*** Opening Source data ***
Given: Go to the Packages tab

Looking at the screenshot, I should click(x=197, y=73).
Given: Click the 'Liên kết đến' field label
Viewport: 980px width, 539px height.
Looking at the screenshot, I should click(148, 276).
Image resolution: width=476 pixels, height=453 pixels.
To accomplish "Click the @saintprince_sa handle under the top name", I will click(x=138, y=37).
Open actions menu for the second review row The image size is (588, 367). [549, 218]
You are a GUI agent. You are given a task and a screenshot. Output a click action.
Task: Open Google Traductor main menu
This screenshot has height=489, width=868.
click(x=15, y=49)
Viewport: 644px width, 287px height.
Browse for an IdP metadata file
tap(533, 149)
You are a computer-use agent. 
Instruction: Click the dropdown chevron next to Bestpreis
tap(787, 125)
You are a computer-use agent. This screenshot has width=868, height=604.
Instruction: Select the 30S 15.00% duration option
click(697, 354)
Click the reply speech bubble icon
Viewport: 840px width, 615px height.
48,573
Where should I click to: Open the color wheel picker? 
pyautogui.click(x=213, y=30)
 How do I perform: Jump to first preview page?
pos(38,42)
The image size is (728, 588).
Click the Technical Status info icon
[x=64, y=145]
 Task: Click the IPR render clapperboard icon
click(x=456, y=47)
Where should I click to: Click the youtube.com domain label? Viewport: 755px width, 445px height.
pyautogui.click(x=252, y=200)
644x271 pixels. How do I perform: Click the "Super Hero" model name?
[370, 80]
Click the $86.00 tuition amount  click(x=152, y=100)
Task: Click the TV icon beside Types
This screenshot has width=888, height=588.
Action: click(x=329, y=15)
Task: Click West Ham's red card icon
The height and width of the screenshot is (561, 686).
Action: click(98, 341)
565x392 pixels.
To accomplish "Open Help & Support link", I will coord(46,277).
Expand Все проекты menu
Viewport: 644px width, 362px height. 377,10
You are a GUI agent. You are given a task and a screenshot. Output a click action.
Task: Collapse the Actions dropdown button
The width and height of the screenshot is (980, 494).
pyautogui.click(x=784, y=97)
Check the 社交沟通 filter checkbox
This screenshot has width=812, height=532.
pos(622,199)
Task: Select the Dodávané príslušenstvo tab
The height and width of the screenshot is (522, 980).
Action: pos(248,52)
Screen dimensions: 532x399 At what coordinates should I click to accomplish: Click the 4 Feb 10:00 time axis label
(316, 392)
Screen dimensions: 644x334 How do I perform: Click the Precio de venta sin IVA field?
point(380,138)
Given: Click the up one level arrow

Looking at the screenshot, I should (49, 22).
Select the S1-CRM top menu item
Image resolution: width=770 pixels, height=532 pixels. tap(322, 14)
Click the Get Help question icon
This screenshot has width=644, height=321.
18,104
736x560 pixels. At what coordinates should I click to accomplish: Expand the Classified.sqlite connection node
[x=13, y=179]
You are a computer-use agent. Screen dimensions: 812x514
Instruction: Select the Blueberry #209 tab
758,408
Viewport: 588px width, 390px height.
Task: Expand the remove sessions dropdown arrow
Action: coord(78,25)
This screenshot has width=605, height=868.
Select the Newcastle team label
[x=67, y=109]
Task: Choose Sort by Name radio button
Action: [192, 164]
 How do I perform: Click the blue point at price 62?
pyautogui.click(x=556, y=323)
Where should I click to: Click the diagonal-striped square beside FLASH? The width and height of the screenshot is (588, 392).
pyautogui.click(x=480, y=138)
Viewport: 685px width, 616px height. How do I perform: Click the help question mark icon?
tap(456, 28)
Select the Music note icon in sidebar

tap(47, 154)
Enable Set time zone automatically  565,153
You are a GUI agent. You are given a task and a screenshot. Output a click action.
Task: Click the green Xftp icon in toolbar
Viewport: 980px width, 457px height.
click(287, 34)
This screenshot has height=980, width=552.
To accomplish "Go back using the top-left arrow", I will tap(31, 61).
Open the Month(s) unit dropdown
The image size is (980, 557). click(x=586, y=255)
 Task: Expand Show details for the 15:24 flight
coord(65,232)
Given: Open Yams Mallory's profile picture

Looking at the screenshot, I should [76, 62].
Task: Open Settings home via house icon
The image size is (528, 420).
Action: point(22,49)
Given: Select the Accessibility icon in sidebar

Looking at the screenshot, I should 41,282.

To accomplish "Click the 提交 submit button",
*** Closing Source data ***
• Prompt:
Only the lines above starting at the one containing "Select the S1-CRM top menu item" and ending at the one containing "You are a computer-use agent. Screen", both included, are to be returned, exactly as they read.

• Response box:
Select the S1-CRM top menu item
Image resolution: width=770 pixels, height=532 pixels. tap(322, 14)
Click the Get Help question icon
This screenshot has width=644, height=321.
18,104
736x560 pixels. At what coordinates should I click to accomplish: Expand the Classified.sqlite connection node
[x=13, y=179]
You are a computer-use agent. Screen dimensions: 812x514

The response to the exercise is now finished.